*Work instructions:* Could you reproduce the statement on the bipartisan insurance funding agreement below, word for word and in full?

(Beginning of Text passage)

In their work, they have demonstrated what we have long believed – that addressing shortcomings in the current law and Trump Administration orders requires a thoughtful, bipartisan approach, and that such an approach will bear fruit.
For now, their agreement is just a stopgap – but an extremely important one that will help millions of people, including many with behavioral health conditions.
By funding federal insurance cost-sharing contributions for two more years, insurance rates in the short-term will not skyrocket by an additional 20 percent, as would have happened if President Trump’s Executive Orders remained in place with no Congressional action.
These dramatic increases in insurance rates and the crisis the Executive Orders would have created would have been especially burdensome and harsh for those with some of the greatest needs, including those with serious mental illnesses.
This isn’t the time to be raising insurance rates thoughtlessly, and we hope that all members of Congress, as well as the President, will agree.
In addition, we applaud the effort to give states more flexibility in developing their insurance markets. But this must never be accomplished at the expense of the coverages that people with mental health conditions need. Selling inadequate insurance across state lines is certainly not the answer and never has been. But an approach that abides by the law of the land – the Affordable Care Act – while giving states greater flexibility can work, so long as consumer protections remain in place.

(End of Text passage)
(Beginning of Given entries)

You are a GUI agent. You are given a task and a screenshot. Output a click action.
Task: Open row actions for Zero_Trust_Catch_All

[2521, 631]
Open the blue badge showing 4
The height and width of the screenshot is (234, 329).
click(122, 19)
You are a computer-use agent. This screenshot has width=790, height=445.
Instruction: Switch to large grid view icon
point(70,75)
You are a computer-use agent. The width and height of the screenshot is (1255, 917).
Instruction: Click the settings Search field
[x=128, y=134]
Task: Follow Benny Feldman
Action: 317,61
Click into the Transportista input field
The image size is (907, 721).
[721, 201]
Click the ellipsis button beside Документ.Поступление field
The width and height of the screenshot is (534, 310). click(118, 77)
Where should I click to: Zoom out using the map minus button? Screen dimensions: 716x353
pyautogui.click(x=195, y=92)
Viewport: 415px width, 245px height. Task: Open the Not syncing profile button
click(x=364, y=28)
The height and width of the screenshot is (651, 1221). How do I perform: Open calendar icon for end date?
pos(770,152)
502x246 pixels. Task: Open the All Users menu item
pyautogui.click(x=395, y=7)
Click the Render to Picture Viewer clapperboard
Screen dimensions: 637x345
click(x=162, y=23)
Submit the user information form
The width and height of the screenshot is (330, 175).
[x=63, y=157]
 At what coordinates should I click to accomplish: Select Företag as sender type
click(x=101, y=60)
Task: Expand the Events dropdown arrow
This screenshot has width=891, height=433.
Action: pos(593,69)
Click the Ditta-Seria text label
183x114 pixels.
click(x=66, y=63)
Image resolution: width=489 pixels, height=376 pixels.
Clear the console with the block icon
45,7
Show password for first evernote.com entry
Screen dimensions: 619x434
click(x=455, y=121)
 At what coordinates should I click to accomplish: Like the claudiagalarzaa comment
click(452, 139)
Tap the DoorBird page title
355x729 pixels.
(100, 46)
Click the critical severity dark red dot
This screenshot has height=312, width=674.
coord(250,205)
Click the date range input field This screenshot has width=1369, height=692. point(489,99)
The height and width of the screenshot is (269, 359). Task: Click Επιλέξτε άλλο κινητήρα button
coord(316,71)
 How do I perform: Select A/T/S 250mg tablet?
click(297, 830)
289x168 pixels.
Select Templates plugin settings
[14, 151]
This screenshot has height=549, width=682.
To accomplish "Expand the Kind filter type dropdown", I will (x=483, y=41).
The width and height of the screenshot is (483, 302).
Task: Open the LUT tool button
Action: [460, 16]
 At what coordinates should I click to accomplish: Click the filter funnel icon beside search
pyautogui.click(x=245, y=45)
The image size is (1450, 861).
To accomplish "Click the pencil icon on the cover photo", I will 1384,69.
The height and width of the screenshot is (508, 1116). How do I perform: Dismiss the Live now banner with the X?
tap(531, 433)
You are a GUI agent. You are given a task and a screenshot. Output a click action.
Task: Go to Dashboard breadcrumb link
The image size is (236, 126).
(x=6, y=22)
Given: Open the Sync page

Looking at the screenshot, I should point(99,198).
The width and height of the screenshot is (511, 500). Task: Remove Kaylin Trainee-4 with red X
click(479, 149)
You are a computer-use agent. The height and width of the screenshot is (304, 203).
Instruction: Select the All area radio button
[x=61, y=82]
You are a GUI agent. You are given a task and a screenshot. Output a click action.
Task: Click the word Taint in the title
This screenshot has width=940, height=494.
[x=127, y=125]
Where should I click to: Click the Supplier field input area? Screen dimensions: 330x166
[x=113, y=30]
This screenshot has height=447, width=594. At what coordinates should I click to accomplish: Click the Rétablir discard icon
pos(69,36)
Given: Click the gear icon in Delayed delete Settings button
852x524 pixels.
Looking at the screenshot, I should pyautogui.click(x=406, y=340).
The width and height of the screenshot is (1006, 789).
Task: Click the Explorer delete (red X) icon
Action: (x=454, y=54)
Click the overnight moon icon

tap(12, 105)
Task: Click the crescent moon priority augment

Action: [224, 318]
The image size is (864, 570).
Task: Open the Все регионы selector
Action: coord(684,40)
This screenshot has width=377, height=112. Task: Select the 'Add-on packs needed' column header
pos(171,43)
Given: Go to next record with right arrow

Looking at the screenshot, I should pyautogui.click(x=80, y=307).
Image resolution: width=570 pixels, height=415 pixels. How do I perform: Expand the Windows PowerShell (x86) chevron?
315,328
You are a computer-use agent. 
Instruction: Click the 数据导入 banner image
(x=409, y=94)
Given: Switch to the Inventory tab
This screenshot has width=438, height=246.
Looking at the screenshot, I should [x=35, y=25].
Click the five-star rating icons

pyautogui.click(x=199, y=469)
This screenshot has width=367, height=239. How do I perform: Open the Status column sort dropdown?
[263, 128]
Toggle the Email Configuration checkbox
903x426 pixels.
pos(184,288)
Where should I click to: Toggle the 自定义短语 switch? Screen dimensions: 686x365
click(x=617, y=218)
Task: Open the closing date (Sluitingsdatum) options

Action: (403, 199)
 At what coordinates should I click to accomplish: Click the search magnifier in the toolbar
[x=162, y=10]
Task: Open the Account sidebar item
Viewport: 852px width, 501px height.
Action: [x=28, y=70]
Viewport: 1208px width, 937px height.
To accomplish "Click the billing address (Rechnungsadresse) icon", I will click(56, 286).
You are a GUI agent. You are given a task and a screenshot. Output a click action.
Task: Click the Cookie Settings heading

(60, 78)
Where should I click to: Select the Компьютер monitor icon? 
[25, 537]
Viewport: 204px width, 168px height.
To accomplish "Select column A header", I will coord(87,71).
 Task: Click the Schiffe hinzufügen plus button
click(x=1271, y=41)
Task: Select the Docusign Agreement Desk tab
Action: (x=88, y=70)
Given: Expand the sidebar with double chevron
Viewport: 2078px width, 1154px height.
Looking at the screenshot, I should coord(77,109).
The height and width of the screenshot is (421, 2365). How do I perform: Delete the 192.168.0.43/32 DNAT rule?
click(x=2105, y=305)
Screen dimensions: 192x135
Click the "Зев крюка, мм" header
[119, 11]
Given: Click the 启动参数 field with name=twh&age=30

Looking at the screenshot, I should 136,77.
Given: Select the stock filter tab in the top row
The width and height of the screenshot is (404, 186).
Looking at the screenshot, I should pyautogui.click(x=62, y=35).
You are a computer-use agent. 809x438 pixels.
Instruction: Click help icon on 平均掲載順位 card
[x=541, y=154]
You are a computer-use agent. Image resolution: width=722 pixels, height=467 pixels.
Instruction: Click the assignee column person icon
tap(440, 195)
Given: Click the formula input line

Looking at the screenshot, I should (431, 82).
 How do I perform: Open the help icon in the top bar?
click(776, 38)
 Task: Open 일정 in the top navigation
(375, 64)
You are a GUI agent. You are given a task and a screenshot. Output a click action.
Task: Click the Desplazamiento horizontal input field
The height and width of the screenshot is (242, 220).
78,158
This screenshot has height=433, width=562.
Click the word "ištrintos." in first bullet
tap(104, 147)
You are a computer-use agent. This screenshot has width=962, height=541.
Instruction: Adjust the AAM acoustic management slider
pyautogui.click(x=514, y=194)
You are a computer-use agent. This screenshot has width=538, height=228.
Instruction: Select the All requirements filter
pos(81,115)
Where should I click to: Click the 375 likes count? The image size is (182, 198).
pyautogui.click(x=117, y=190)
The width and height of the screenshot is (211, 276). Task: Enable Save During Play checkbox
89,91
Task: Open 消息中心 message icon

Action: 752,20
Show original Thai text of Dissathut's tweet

(End of Given entries)

*Output of the exercise:*
In their work, they have demonstrated what we have long believed – that addressing shortcomings in the current law and Trump Administration orders requires a thoughtful, bipartisan approach, and that such an approach will bear fruit.
For now, their agreement is just a stopgap – but an extremely important one that will help millions of people, including many with behavioral health conditions.
By funding federal insurance cost-sharing contributions for two more years, insurance rates in the short-term will not skyrocket by an additional 20 percent, as would have happened if President Trump’s Executive Orders remained in place with no Congressional action.
These dramatic increases in insurance rates and the crisis the Executive Orders would have created would have been especially burdensome and harsh for those with some of the greatest needs, including those with serious mental illnesses.
This isn’t the time to be raising insurance rates thoughtlessly, and we hope that all members of Congress, as well as the President, will agree.
In addition, we applaud the effort to give states more flexibility in developing their insurance markets. But this must never be accomplished at the expense of the coverages that people with mental health conditions need. Selling inadequate insurance across state lines is certainly not the answer and never has been. But an approach that abides by the law of the land – the Affordable Care Act – while giving states greater flexibility can work, so long as consumer protections remain in place.